- _Problem requirements_:
In the material below, the line holding "You are a computer-use" and every line after it should be reproduced exactly, please, with pictures omitted.

- _Given entries_:
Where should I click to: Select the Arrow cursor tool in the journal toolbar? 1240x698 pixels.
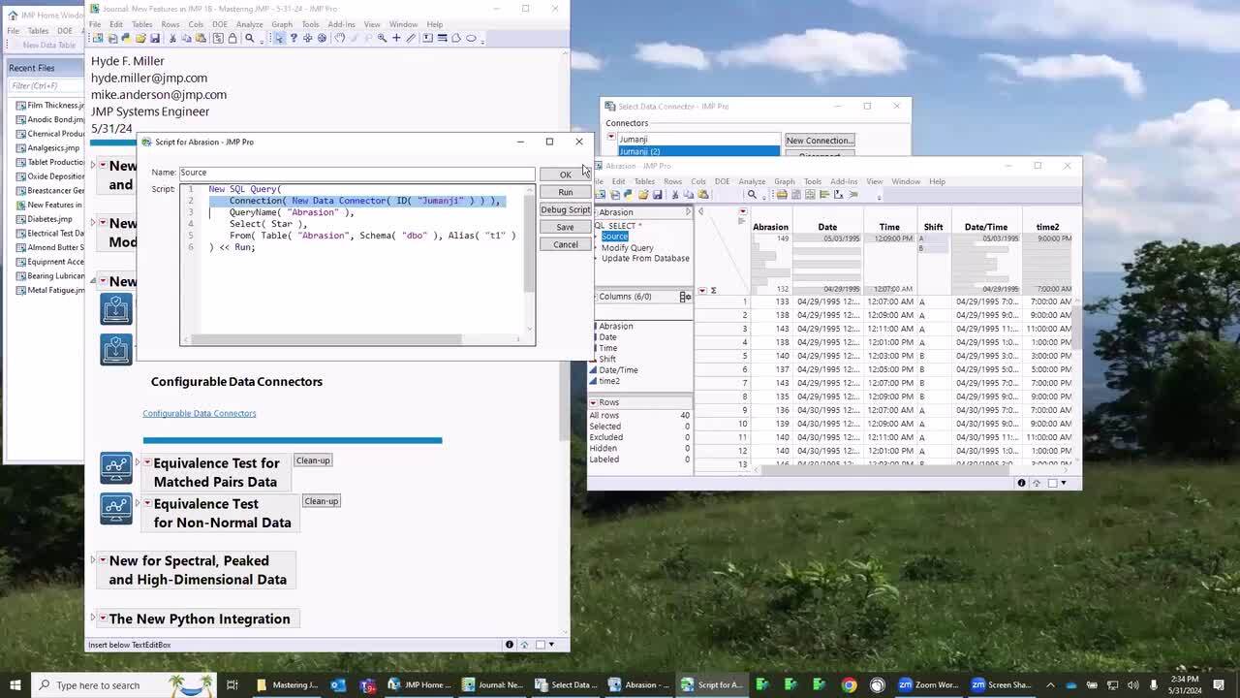[279, 39]
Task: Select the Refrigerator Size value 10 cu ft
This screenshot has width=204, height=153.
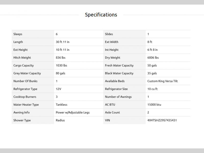Action: [x=152, y=89]
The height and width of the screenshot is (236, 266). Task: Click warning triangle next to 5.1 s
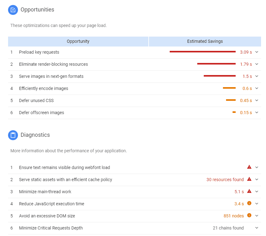pos(249,191)
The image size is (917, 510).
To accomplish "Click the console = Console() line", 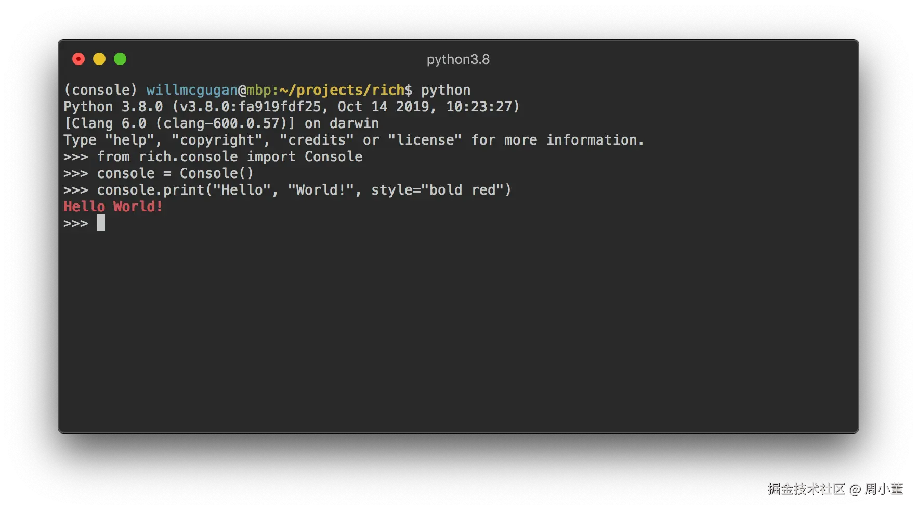I will click(175, 173).
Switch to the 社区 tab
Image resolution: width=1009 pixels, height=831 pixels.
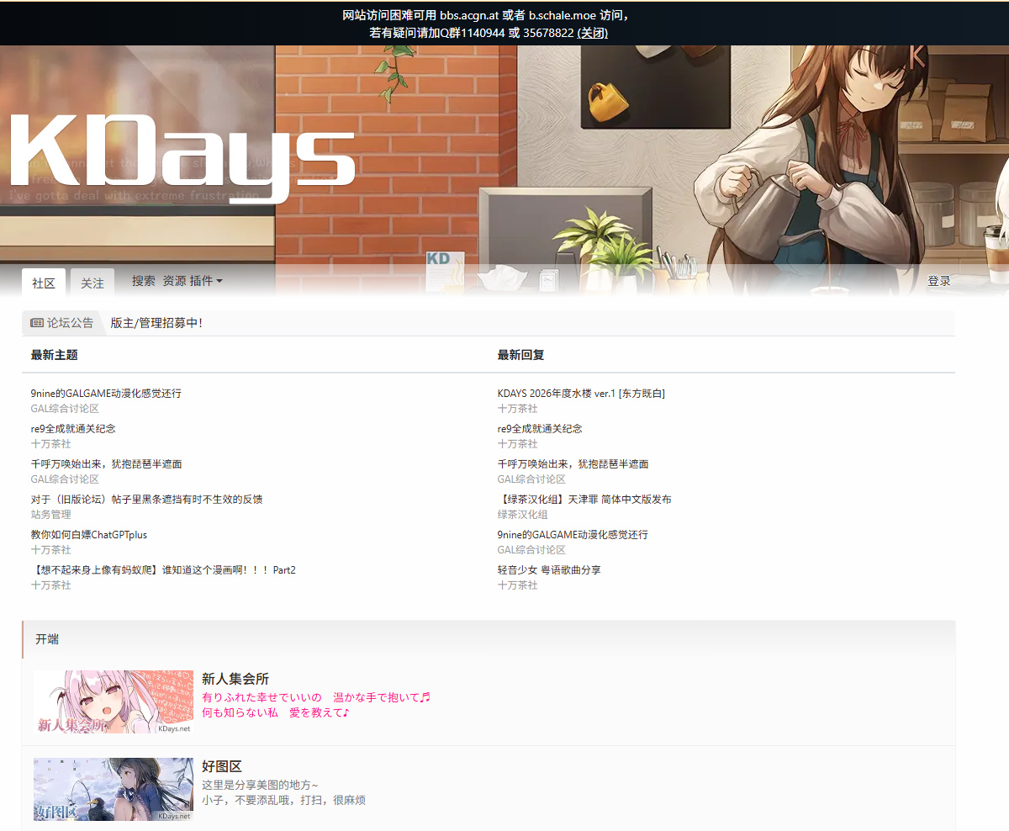(44, 283)
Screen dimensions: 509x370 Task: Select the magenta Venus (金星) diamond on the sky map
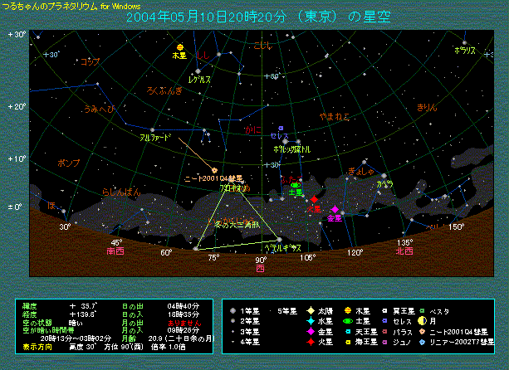pos(334,210)

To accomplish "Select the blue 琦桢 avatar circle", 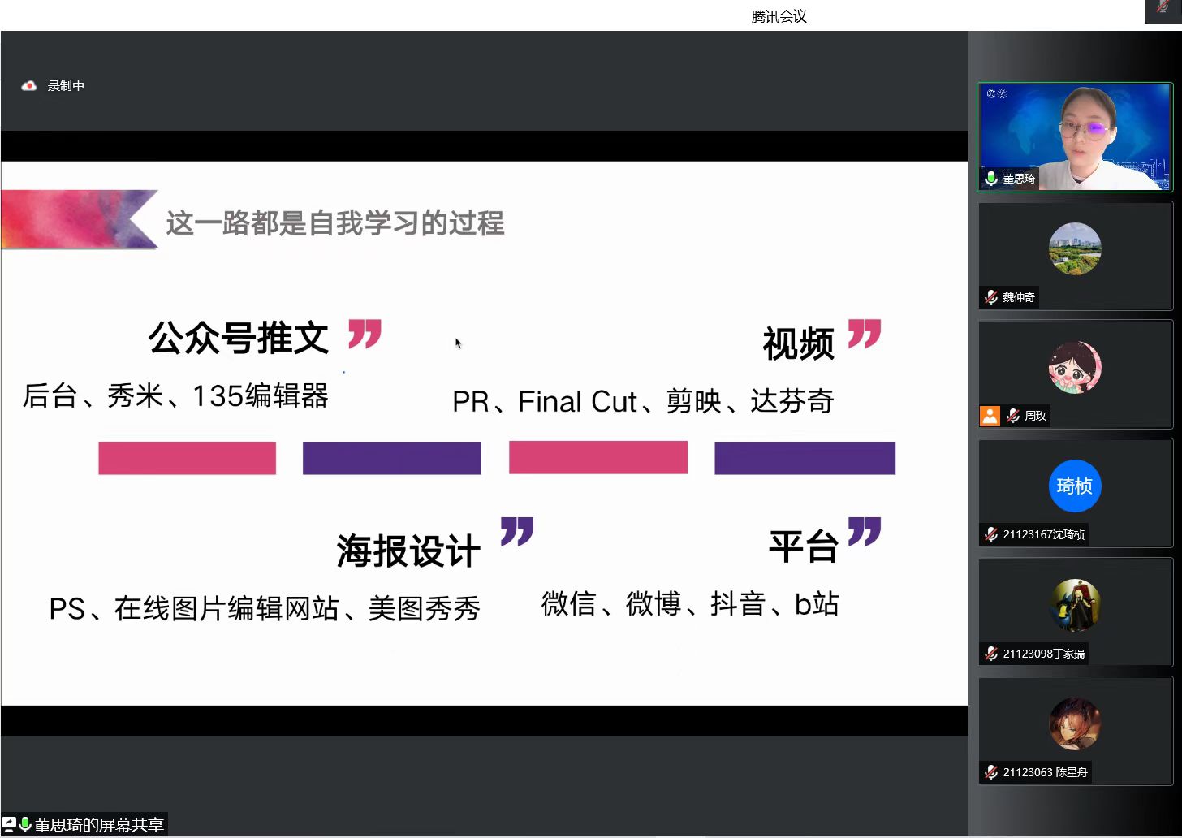I will pos(1075,486).
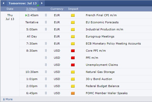Click the yellow impact icon for Eurogroup Meetings
Viewport: 152px width, 102px height.
[x=73, y=36]
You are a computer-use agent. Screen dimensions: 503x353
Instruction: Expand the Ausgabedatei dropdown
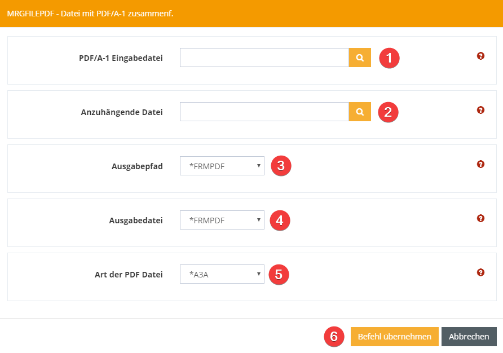(x=222, y=220)
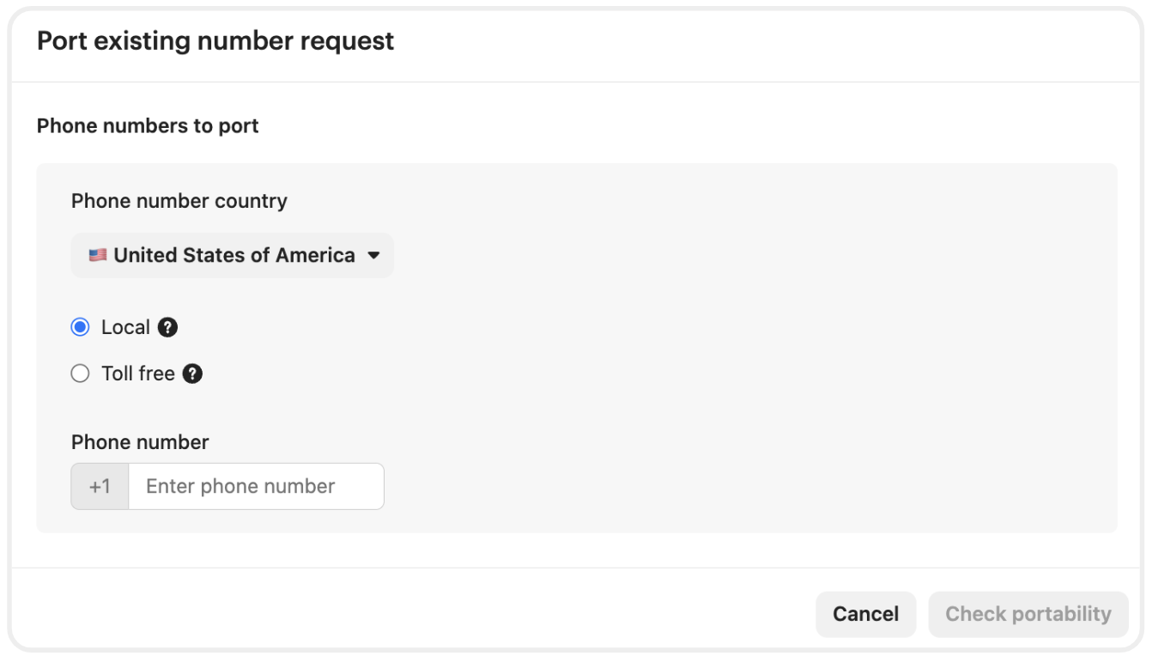Screen dimensions: 1152x656
Task: Open the United States of America country dropdown
Action: [232, 255]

- _Result_:
You are a computer-use agent. Screen dimensions: 503x353
Instruction: Expand the Ausgabedatei dropdown
(x=222, y=220)
Screen dimensions: 1152x656
Task: Open the United States of America country dropdown
Action: [232, 255]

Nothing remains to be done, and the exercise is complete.